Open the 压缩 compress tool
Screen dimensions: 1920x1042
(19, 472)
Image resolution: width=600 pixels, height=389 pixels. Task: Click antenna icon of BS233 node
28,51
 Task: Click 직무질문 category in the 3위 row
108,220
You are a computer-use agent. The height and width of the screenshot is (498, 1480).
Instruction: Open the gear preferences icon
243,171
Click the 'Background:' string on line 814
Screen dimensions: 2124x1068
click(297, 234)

+ + + +

__What to produce__.
The answer must be the data above, repeated exactly as it stands.

__Response to this exercise__.
Open the 压缩 compress tool
Screen dimensions: 1920x1042
(19, 472)
Image resolution: width=600 pixels, height=389 pixels. Task: Click antenna icon of BS233 node
28,51
 Task: Click 직무질문 category in the 3위 row
108,220
You are a computer-use agent. The height and width of the screenshot is (498, 1480).
Instruction: Open the gear preferences icon
243,171
Click the 'Background:' string on line 814
Screen dimensions: 2124x1068
click(297, 234)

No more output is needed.